Sep 19, 2018 | Written by Cliff Sanderson

Liquidation is not something that any business owner wants to have to deal with, but sometimes it really is the best solution. A company may be put into liquidation by order of the court or it may be done on a voluntary basis. Voluntary liquidation can be achieved by two methods: creditors’ voluntary liquidation or members’ voluntary liquidation. This guide looks at the former.

What is creditors’ voluntary liquidation?

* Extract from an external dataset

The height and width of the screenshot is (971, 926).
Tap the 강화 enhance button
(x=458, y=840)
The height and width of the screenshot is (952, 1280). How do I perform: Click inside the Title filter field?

A creditors’ voluntary liquidation occurs when a business is insolvent and following a Special Resolution of the shareholders that a company should be wound up. According to the Corporation Act, insolvency means that the company directors cannot in good faith make a formal declaration stating that the company will be able to pay off its debts in the next twelve months. Before going down this path, you need to be absolutely sure that the company is insolvent. If not, you will need to look for an alternative method of winding up the company, such as a members’ voluntary liquidation.

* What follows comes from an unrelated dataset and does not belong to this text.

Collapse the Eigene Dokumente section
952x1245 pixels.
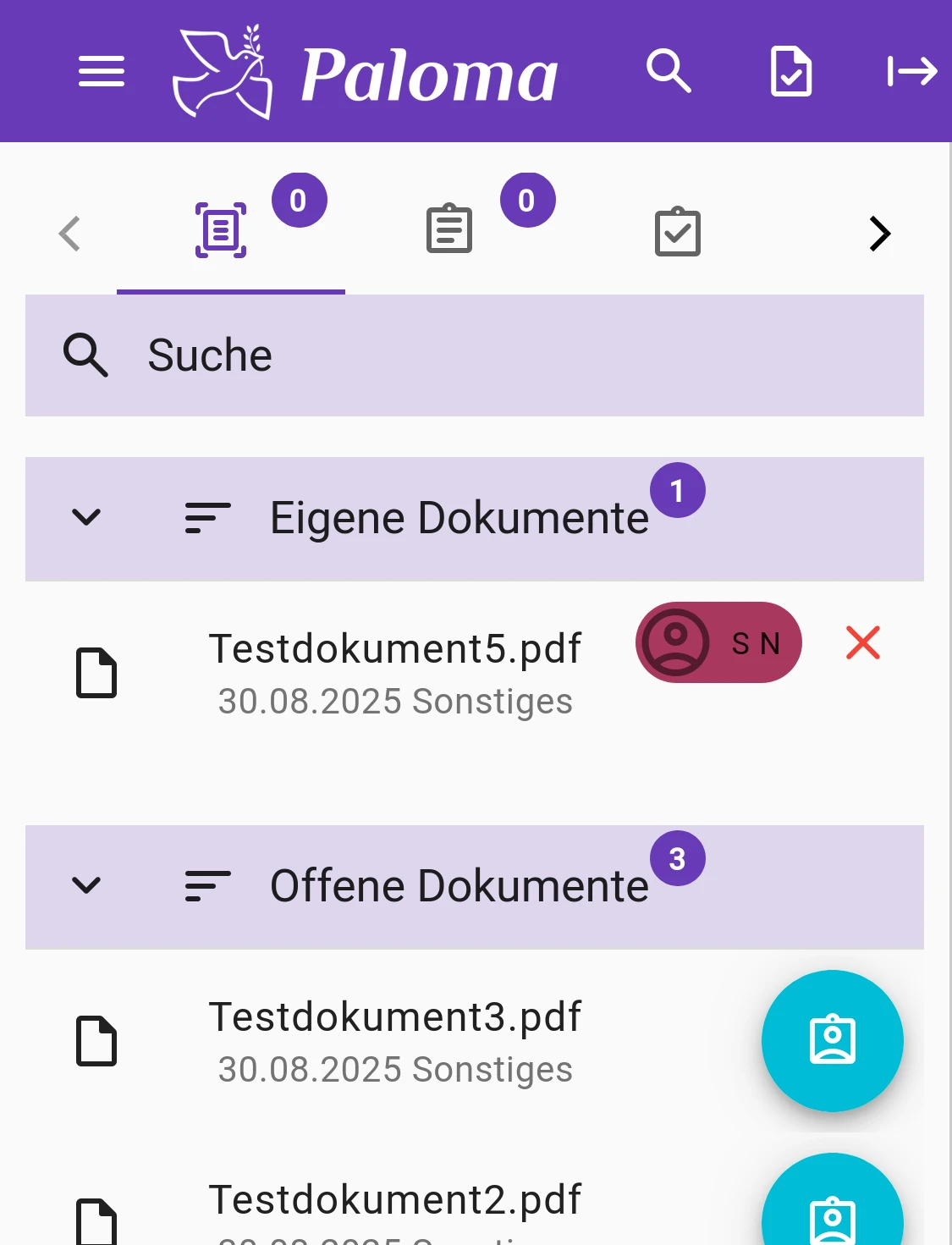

Why choose a creditors’ voluntary liquidation?

In an ideal world there would be no need to put a company into liquidation, but once it becomes insolvent it may be your only option. Besides there are advantages in doing it on a voluntary basis rather than waiting for the courts to force the issue. A director has a responsibility not to trade an insolvent company and runs the risk of legal action for doing so; placing the business into voluntary liquidation avoids this risk. There are also important tax implications for company directors in the event that the ATO has issued a “director penalty notice”.

How does the liquidation process start?

The creditors’ voluntary liquidation process usually starts in one of two ways. Firstly, the creditors may vote to liquidate the company following a period of voluntary administration or a terminated deed of company arrangement. Alternatively a resolution may be passed by the company shareholders to put the business into liquidation. In the latter case, the shareholders will appoint a liquidator who will immediately call a creditors’ meeting. At this meeting the appointment will either be ratified or the creditors will appoint and alternative liquidator.

What happens next?

The liquidator will take control of all the affairs of the company. The directors of the company must assist the liquidators in any reasonable manner. The most important part of this assistance will be to provide the liquidators with all necessary company accounts and information. They may also supervise the general process, but all authority and responsibility will now rest with the liquidators.  The liquidators will perform their duties by realising any remaining company assets, investigating company affairs and reporting them to creditors, investigating the reasons behind the failure of the company and reporting any potential offences to ASIC, and distributing the proceeds of realisation.

What is the effect of the liquidation on the company?

Ultimately the purpose of liquidation is to wind up all company affairs. In the short term, the liquidators may continue to trade the company if they deem it in the best interests of the directors and creditors. The liquidation will conclude with the liquidators calling a final joint meeting of creditors and members, after which the company will be deregistered by ASIC.